11. In a heat exchanger construction, bulkhead means for separating a heating medium space from a heated medium space and through which bulkhead means heat transfer is effected, the bulkhead means comprising a preformed wall construction having a series of channels facing the heated medium side of the bulkhead, each channel having a bottom and an S-shaped configuration at either side of its bottom, said S-shaped configurations defining pairs of opposed grooves adjacent each channel bottom, and a plurality of separate heat transfer-increasing profile means each of which is provided with edge portions received in one of said pair of grooves to be anchored in at least some of the channels in heat-conducting relation to the bulkhead and projecting from a side of the bulkhead into the space on that side of the bulkhead for increasing the heat transfer area on that side of the bulkhead.

12. In a heat exchanger as defined in claim 11 wherein the bulkhead means is formed of sheet metal.

13. In a heat exchanger as defined in claim 11 including heating medium inlet means for discharging heating medium to flow into the heat exchanger and heated medium discharge means for flowing heated medium from the heat exchanger, the profile means channeling either the heating medium or the heated medium.

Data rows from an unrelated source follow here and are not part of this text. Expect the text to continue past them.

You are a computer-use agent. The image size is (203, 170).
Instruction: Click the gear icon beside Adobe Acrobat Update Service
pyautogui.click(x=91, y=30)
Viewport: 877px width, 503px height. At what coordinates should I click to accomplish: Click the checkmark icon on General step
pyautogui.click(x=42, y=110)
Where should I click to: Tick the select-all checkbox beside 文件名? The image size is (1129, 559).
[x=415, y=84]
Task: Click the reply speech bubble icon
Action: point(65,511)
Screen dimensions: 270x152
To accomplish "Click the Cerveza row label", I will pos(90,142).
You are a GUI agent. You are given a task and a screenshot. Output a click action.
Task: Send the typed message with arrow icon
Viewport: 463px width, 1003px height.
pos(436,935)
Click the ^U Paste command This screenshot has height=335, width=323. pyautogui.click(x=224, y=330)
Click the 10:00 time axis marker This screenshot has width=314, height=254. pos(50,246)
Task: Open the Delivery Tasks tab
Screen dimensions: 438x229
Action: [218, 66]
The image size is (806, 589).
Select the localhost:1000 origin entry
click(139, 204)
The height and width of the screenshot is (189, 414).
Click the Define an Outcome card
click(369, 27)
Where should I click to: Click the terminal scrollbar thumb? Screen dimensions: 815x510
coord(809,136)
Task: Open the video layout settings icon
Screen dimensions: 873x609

14. In a heat exchanger construction, bulkhead means for separating a heating medium space from a heated medium space and through which bulkhead means heat transfer is effected, the bulkhead means comprising a wall construction having a series of channels facing the heating medium side of the bulkhead and a series of channels facing the heated medium side of the bulkhead, each channel having a bottom and an S-shaped configuration at either side of its bottom and a plurality of heat transfer-increasing profile means anchored in at least some of the channels in heat-conducting relation to the bulkhead and projecting from a side of the bulkhead into the space on that side of the bulkhead for increasing the heat transfer area on that side of the bulkhead, said bulkhead means being of cylindrical form.

15. In a heat exchanger as defined in claim 14 wherein the bulkhead means comprises a plurality of semi-circular sections each having a tongue alone one edge and a groove along its opposite edge.

16. In a heat exchanger construction, bulkhead means for separating a heating medium space from a heated medium space and through which bulkhead means heat transfer is effected, the bulkhead means comprising a wall construction having a series of channels facing the heating medium side of the bulkhead and a series of channels facing the heated medium side of the bulkhead, each channel having a bottom and an S-shaped configuration at either side of its bottom and a plurality of heat transfer-increasing profile means anchored in at least some of the channels in heat-conducting relation to the bulkhead and projecting from a side of the bulkhead into the space on that side of the bulkhead for increasing the heat transfer area on that side of the bulkhead, and including heating medium inlet means for discharging heating medium to flow into the heat exchanger and heated medium discharge means for flowing heated medium from the heat exchanger, the profile means channeling the heating medium on the heating medium side of the bulkhead and the heated medium on the heated medium side of the bulkhead.